## Exercise brief
Restate word for word the lines from the one bearing "[link] (80, 134)" through the end of the entries below, and leave every picture out.

## Recorded data
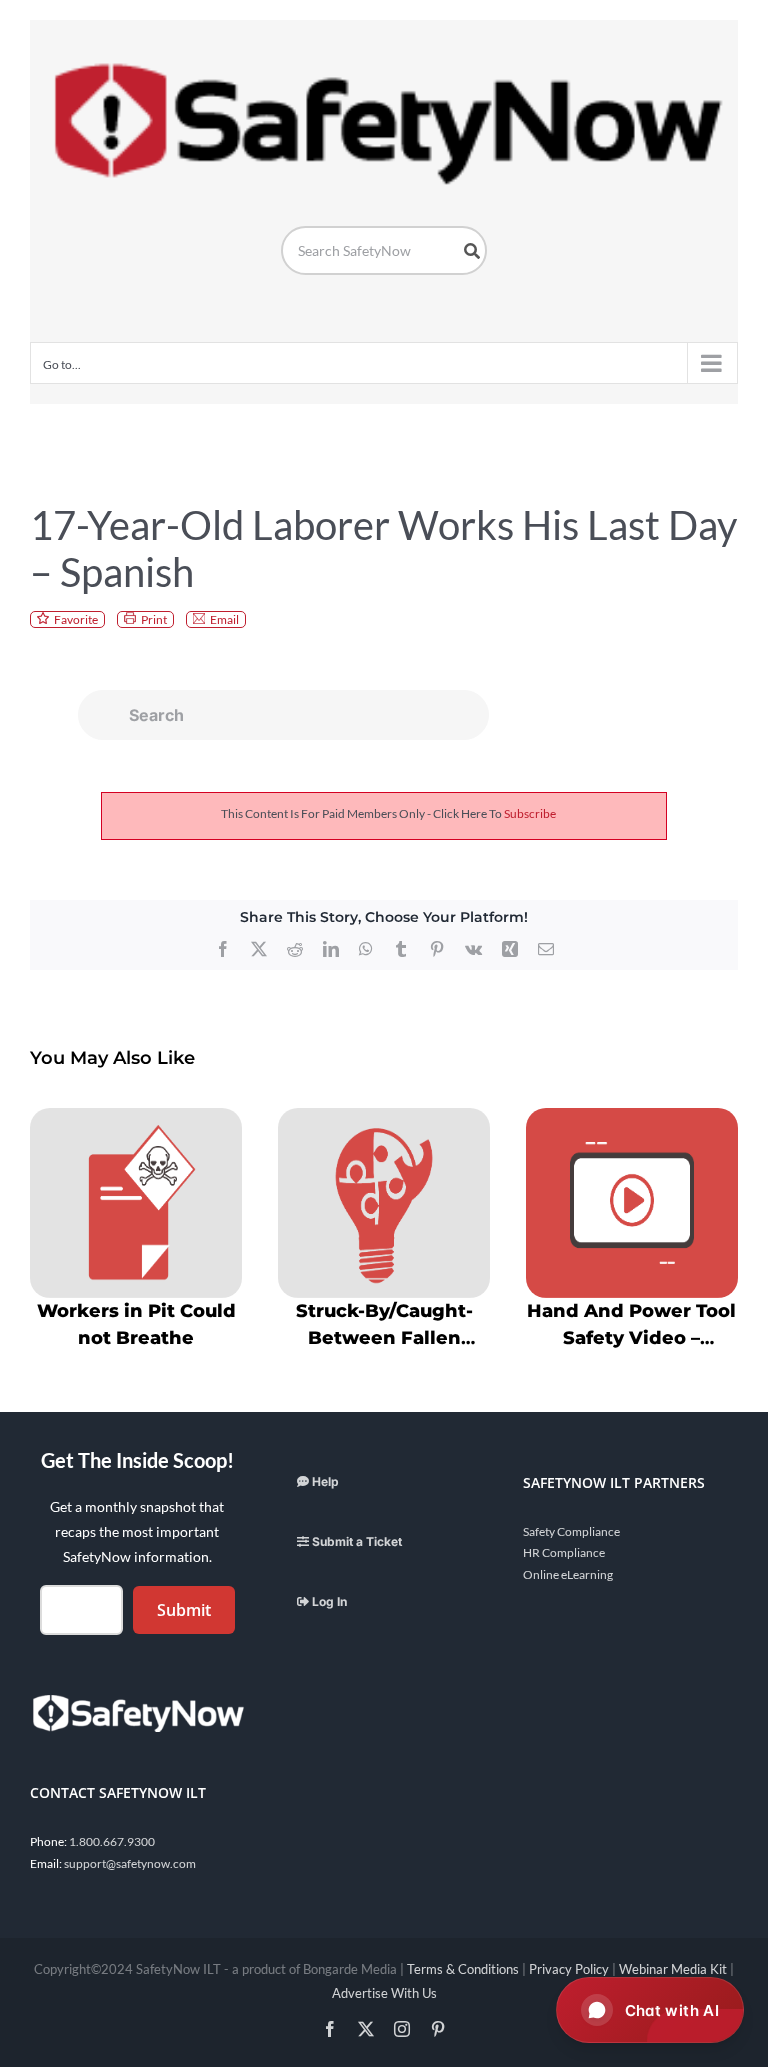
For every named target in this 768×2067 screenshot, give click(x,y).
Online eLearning (568, 1574)
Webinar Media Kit (673, 1969)
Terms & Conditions (463, 1969)
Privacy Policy (569, 1969)
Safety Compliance (571, 1531)
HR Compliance (564, 1552)
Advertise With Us (384, 1993)
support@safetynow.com (130, 1863)
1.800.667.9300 (112, 1841)
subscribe (530, 813)
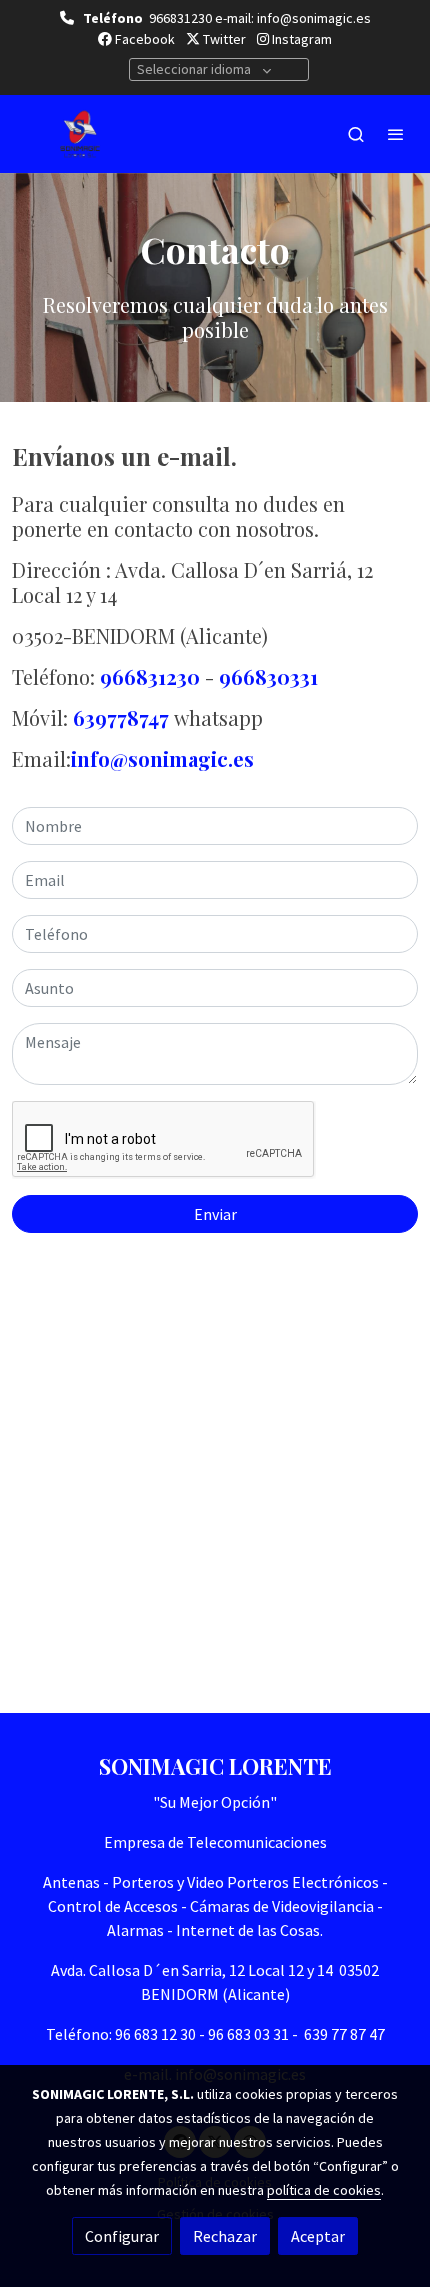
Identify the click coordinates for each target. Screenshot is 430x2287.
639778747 (121, 717)
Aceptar (318, 2236)
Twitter (223, 39)
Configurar (122, 2236)
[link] (80, 134)
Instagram (300, 39)
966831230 (150, 676)
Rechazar (225, 2236)
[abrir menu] (396, 134)
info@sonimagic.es (162, 758)
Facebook (143, 39)
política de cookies (324, 2190)
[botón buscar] (356, 134)
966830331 (268, 676)
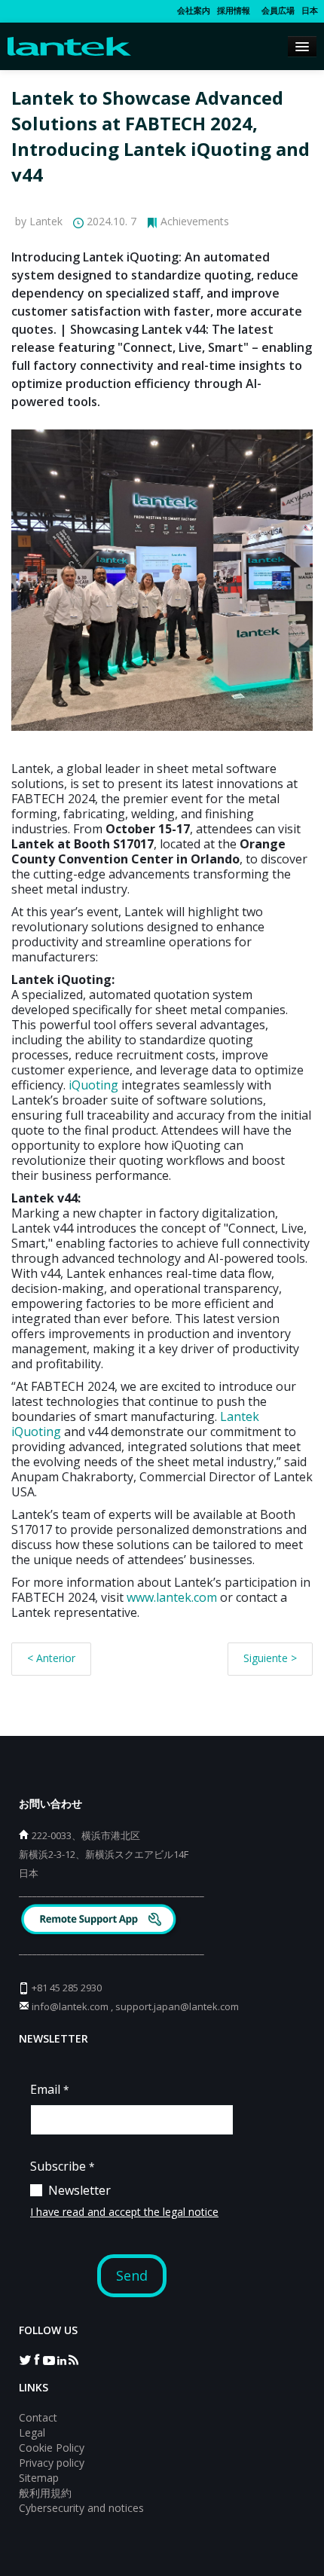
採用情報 (233, 10)
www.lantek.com (172, 1597)
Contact (38, 2417)
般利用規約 (45, 2493)
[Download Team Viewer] (100, 1921)
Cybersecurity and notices (81, 2508)
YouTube (49, 2359)
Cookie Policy (51, 2447)
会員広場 (276, 10)
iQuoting (93, 1085)
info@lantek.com (70, 2006)
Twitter (25, 2359)
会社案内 (193, 10)
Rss (73, 2359)
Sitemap (39, 2478)
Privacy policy (51, 2462)
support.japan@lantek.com (177, 2006)
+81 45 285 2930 (67, 1987)
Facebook (37, 2359)
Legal (32, 2432)
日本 (309, 10)
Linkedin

## Answer area
[link] (80, 134)
Instagram (300, 39)
966831230 (150, 676)
Rechazar (225, 2236)
[abrir menu] (396, 134)
info@sonimagic.es (162, 758)
Facebook (143, 39)
política de cookies (324, 2190)
[botón buscar] (356, 134)
966830331 (268, 676)
採用情報 (233, 10)
www.lantek.com (172, 1597)
Contact (38, 2417)
般利用規約 (45, 2493)
[Download Team Viewer] (100, 1921)
Cybersecurity and notices (81, 2508)
YouTube (49, 2359)
Cookie Policy (51, 2447)
会員広場 (276, 10)
iQuoting (93, 1085)
info@lantek.com (70, 2006)
Twitter (25, 2359)
会社案内 (193, 10)
Rss (73, 2359)
Sitemap (39, 2478)
Privacy policy (51, 2462)
support.japan@lantek.com (177, 2006)
+81 45 285 2930 (67, 1987)
Facebook (37, 2359)
Legal (32, 2432)
日本 (309, 10)
Linkedin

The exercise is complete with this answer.